Эта поездка была лучшим событием этого прекрасного года. В отеле я жила в номере с тремя другими номинантками – ученицей Художественной школы Орианы, молодой компьютерной художницей-концептуалисткой с Луны и девушкой по имени Селин, которая меня просто потрясла. Она была ученицей Андрэ Лефевра, знаменитого скульптора, работами которого я восторгалась с шести лет. Мы с Селиной до рассвета говорили об искусстве, а утром помчались в Нью-Йоркский Метрополитен-музей. Я могла бы провести там целый год, но после закрытия музея мы вернулись в свой отель, откуда нас всех отвезли на лимузине на банкет. После ужина все десять победителей вышли на сцену, где нам всем вручили золотые таблички с выгравированными на них именами, номинацией и названием работы. На моей табличке было написано: «Розалинда Фитцрой. "Поднебесье", холст, масло». Потом мы вернулись в зал, и начались поздравления сотрудников и спонсоров программы. Но мы все ждали самого главного – объявления победителя конкурса.
Я всей душой желала победы Селин. Пусть она была француженкой и работала с совершенно иным материалом, но у нас с ней были общие вкусы и та же счастливая одержимость искусством. И потом, она была ученицей великого мастера.
Поэтому когда прозвучало мое имя, я почувствовала разочарование. Я повернулась к Селин, чтобы сказать ей, как мне жаль, и только тут до меня дошло, что прозвучавшее имя было моим собственным.
Я повернулась к сцене и в полном оцепенении уставилась на ведущего. Моим соседкам по номеру пришлось пихать меня в спину, чтобы заставить подняться со стула.
И мне вручили награду – золотую подставку с закрепленной на ней огромной граненой призмой, с заключенным в нее символическим изображением вида искусства, в котором я победила, – маленькой кисточки. Свет рамп отражался в призме, слепя меня разноцветными радугами.
Оказывается, нужно было заранее приготовить ответную речь. Селин заготовила такую. И Рейчел тоже. Только мне нечего было сказать.
– Я ждала этого… всю свою жизнь, – прошептала я в микрофон, а потом вдруг залилась слезами, прижимая к груди свою награду. Весь зал взорвался аплодисментами, и все присутствовавшие поняли, что даже если у меня была заранее заготовленная речь, я все равно не смогу произнести ее сейчас.
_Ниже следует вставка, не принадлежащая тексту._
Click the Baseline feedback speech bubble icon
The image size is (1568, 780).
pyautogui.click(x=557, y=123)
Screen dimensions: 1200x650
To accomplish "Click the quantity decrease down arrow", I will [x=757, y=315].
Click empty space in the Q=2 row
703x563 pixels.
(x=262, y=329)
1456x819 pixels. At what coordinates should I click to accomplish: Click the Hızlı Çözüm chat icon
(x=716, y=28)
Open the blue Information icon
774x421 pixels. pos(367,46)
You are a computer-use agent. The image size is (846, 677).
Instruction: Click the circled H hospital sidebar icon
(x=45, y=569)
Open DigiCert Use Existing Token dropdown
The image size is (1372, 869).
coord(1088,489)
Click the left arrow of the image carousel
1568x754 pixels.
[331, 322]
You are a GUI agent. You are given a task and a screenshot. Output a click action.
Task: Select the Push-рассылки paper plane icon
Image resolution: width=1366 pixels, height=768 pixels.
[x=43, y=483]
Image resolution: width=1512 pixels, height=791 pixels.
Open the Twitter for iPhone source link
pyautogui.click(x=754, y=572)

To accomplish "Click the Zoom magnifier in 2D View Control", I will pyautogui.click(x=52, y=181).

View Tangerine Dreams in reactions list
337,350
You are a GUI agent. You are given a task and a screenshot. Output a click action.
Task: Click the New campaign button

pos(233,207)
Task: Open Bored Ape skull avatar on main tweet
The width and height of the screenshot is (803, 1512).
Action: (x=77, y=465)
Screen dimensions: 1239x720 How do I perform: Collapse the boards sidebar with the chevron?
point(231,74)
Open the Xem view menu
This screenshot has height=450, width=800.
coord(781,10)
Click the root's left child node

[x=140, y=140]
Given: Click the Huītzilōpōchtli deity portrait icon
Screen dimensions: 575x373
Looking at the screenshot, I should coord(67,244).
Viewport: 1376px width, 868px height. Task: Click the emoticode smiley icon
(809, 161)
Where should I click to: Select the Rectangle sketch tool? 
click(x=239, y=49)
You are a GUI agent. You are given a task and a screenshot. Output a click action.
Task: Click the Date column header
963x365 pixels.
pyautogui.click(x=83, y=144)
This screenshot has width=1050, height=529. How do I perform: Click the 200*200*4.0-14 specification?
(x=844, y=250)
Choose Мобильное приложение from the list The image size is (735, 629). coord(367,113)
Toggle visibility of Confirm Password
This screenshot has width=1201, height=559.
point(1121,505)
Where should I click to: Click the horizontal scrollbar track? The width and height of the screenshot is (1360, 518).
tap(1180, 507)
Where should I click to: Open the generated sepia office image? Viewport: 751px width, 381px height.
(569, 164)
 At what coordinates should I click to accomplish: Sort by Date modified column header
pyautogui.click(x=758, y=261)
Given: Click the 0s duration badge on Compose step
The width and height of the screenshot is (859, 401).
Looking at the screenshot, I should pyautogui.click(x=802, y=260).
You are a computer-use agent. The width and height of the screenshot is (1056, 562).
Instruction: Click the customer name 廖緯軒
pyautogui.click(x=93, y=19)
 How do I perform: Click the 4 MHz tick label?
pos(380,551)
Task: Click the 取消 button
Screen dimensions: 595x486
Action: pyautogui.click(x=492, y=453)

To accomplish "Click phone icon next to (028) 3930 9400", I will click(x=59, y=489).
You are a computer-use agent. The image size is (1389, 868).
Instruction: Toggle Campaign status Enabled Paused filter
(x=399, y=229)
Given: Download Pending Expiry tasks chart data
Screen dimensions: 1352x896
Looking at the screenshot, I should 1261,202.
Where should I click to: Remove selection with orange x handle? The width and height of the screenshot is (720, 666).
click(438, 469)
И тогда на огромном экране над сценой стали демонстрировать фотографии моих работ, а на заднем плане заиграли виолончели. Когда я, шатаясь, вернулась на свое место, милая Селин сказала мне на своем чувственно спотыкающемся английском языке, что все «красивые и изящные речи», которые она и остальные номинанты написали заранее, «бледнеют перед искренней убедительностью» моих слез. Но я все-таки думаю, что она просто хотела сделать мне приятное, чтобы я не так убивалась из-за своей позорной оплошности.
Когда мы с мистером Соммерсом вернулись обратно в наш город, Ксавьер уже ждал меня в электромобиле своих родителей. Мистер Соммерс поспешил домой, а я села в машину к Ксавьеру.
– Я так счастлив за тебя, что просто не нахожу слов, – сказал Ксавьер по дороге в Юнирайон.
– Я до сих пор не могу поверить в то, что это правда, – ответила я. – Мне ведь всего шестнадцать, такого никогда раньше не случалось! Ни разу за всю историю программы.